The Beauregard-Keyes House
In a house as old as the Beauregard-Keyes House, you'd figure there'd be a ghost or two drifting about. After all, the sprawling yellow mansion has been sitting in New Orleans' ghost-rich French Quarter since 1826.
But aside from a few run-of-the-mill vaporous presences, the Beauregard-Keyes House, at 1113 Chartres St., claims one of the city's more spectacular hauntings. The supposed supernatural sightings revolve around the mansion's most auspicious resident, Confederate Gen. Pierre G.T. Beauregard. Beauregard occupied the house from 1865-66.

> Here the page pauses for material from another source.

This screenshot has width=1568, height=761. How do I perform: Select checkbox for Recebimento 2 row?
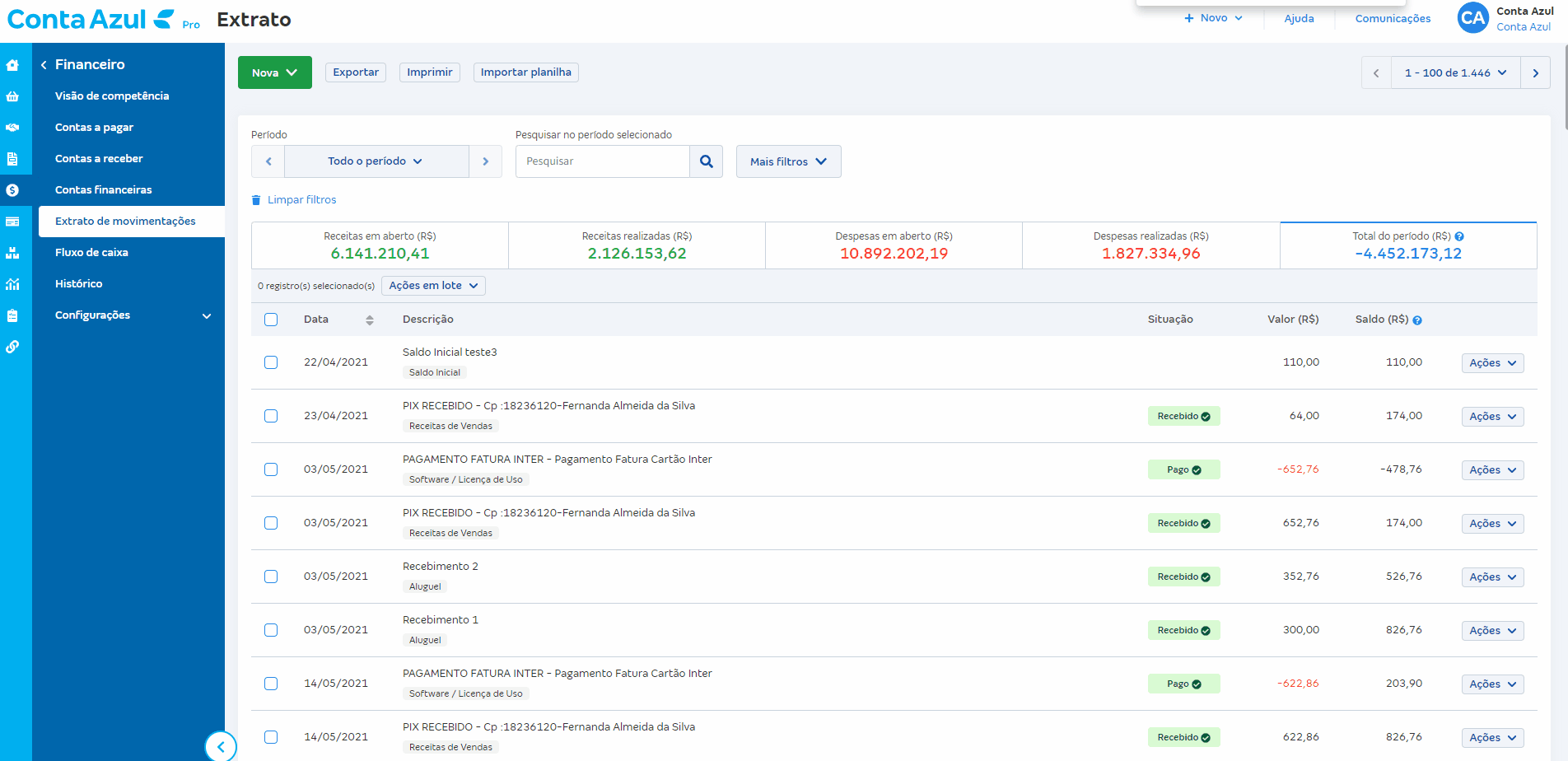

On certain nights, folks say the boxy old Creole mansion comes alive in pitched and gory warfare, when a supernatural version of the Battle of Shiloh rages in the main hall.
"Men with mangled limbs and blown-away faces swirl in a confused dance of death," writes Victor C. Klein in his 1996 book New Orleans Ghosts. "Horses and mules appear and are slaughtered by grapeshot and cannon. The pungent smell of blood and decay permeates the restless atmosphere."
Which now a museum. An employee concedes, weird goings-on have chased her from the venerable estate.
"It gets kind of spooky in here sometimes," she says, bustling under the ballroom's corniced archway. "The windows will rattle and you'll hear the floor creak. It feels like someone is with you. But you look around and no one's there. Your imagination runs wild."
"I get out quick," she says.
Curious, Chambon invited a psychic to check for supernatural residents in the Beauregard-Keyes House. The psychic found no haunted spirits of the sinister variety, says Chambon. But the house does shelter a few "spiritual entities," Chambon says the psychic learned.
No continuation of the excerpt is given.